Jumlah surat yang terdapat dalam al-Qur’an, yaitu 114 surat, berikut nama-nama surat dan batas-batas tiap-tiap surat, serta susunan ayat-ayatnya adalah berlandas ketentuan yang ditetapkan dan diajarkan oleh Rasulullah SAW. sendiri (
tawqifi). Sementara itu, pembagian al-Qur’an menjadi 30 juz sudah dilakukan sejak zaman sahabat Nabi. Pembagian itu sekadar untuk hafalan dan amalan dalam tiap-tiap hari semalam atau di dalam sembahyang (Shalat).


Dalam bukunya Luxenberg, Profesor bahasa Semitik, dinyatakan bahwa versi al-Qur’an yang ada saat ini salah salin dan berbeda dengan teks aslinya, jelas itu mengundang kontroversi akut oleh kalangan umat Islam. Menanggapi hal demikian, Taufik Adnan Amal, pakar tafsir al-Qur’an, menjelaskan “Tanpa argumentasi-argumentasi teologis, siapapun harus mengalah dan mengakui bahwa al-Qur’an telah membuktikan diri sebagai sesuatu yang mampu menciptakan peradaban dan tradisi menulis yang sangat tinggi.”


Sedangkan menurut Ali-Syari’ati, “Umat manusia membutuhkan al-Qur’an sebagaimana mereka membutuhkan matahari, lepas dari masa sejarah, pertimbangan-pertimbangan genealogis atau keadaan budaya, pertanian, ekonomi, dan politik. Lebih jauh lagi, al-Qur’an tidak boleh dibandingkan dengan kata-kata seorang pengarang, penyair, filsuf, ataupun sosiolog..”

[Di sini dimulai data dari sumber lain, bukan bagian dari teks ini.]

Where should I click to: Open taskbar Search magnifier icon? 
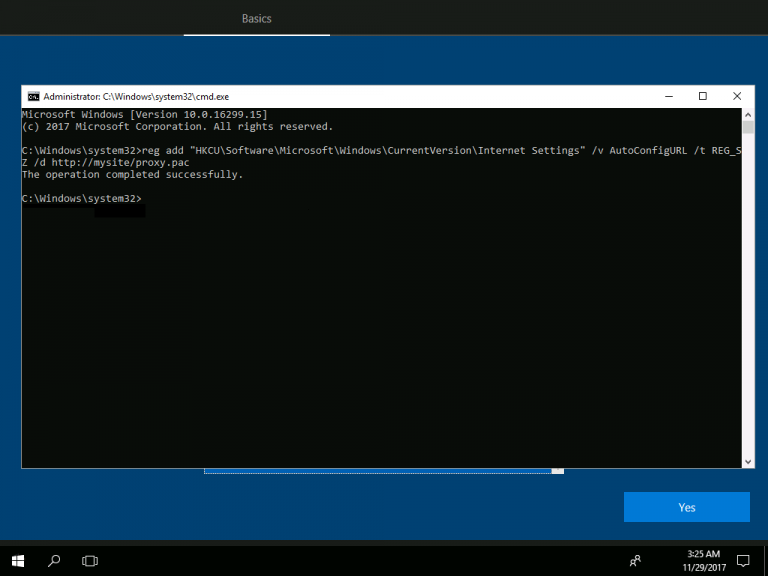(x=54, y=560)
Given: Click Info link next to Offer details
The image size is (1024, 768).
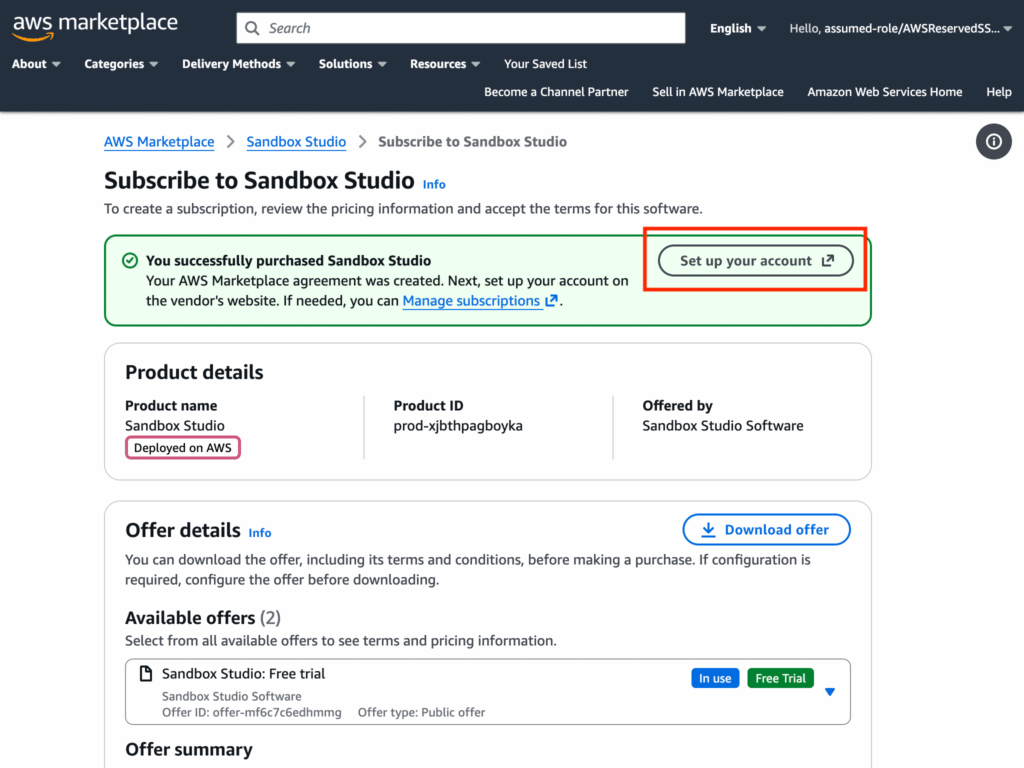Looking at the screenshot, I should pos(260,533).
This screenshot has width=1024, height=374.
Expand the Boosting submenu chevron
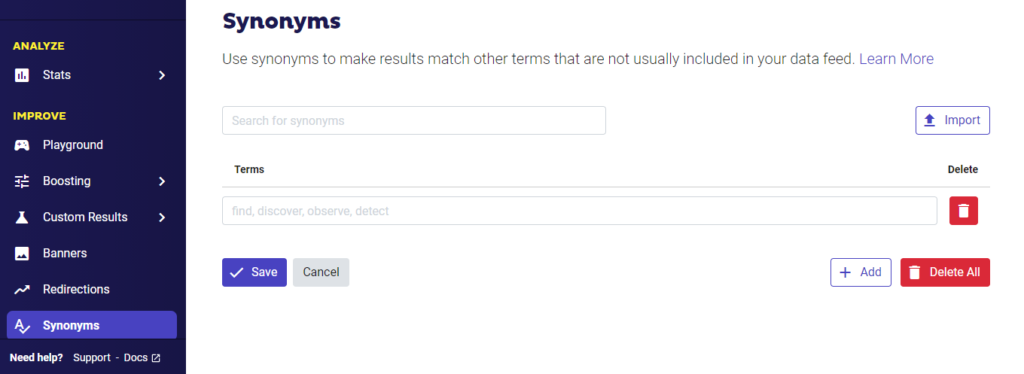tap(162, 181)
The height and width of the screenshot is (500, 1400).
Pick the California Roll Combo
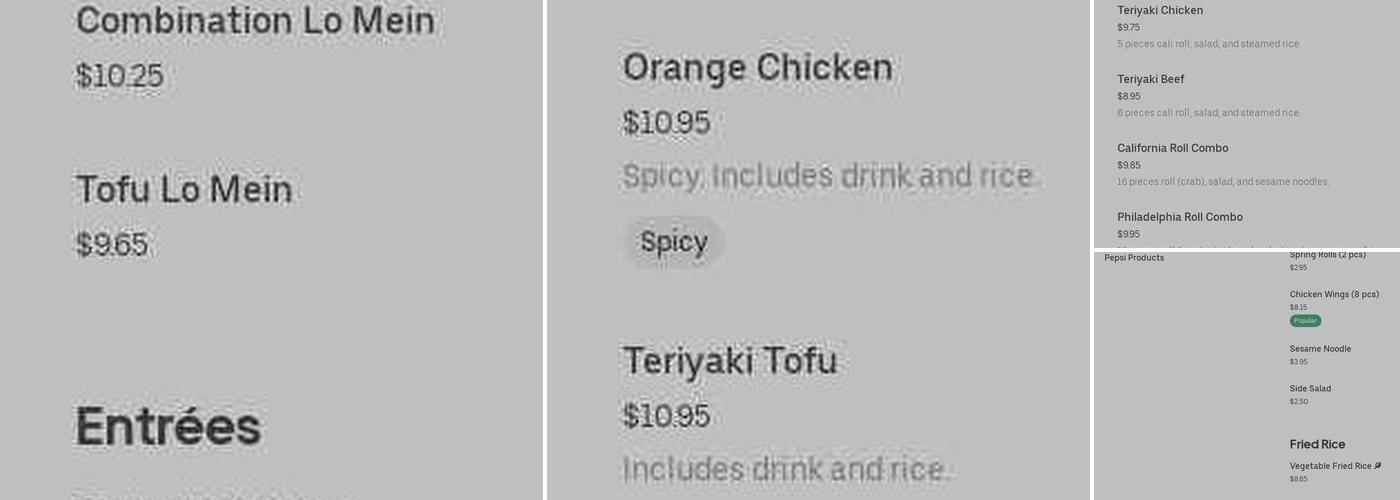tap(1172, 148)
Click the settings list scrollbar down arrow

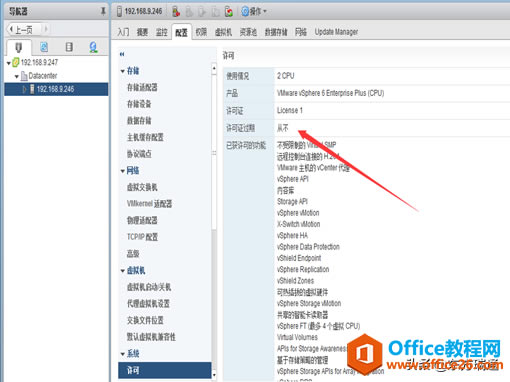tap(214, 375)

Membaca buku ini, diharapkan bagi siapa pun, khususnya mahasiswa yang bergelut dalam bidang tafsir, dan bagi umat Islam umumnya. Karena, dengan membacanya akan memukau nalar dan memperkokoh Iman. Dan juga, buku ini memiliki daya pikat yang tinggi, karena cover depan match dengan isi buku. Namun sayangnya, penulis terkesan linear mengkaji counter text, karena posisi kajiannya didudukkan secara terpisah. Kendati pun, buku ini tetap memberikan kontribusi dahsyat dalam cakrawala dan khasanah keislaman.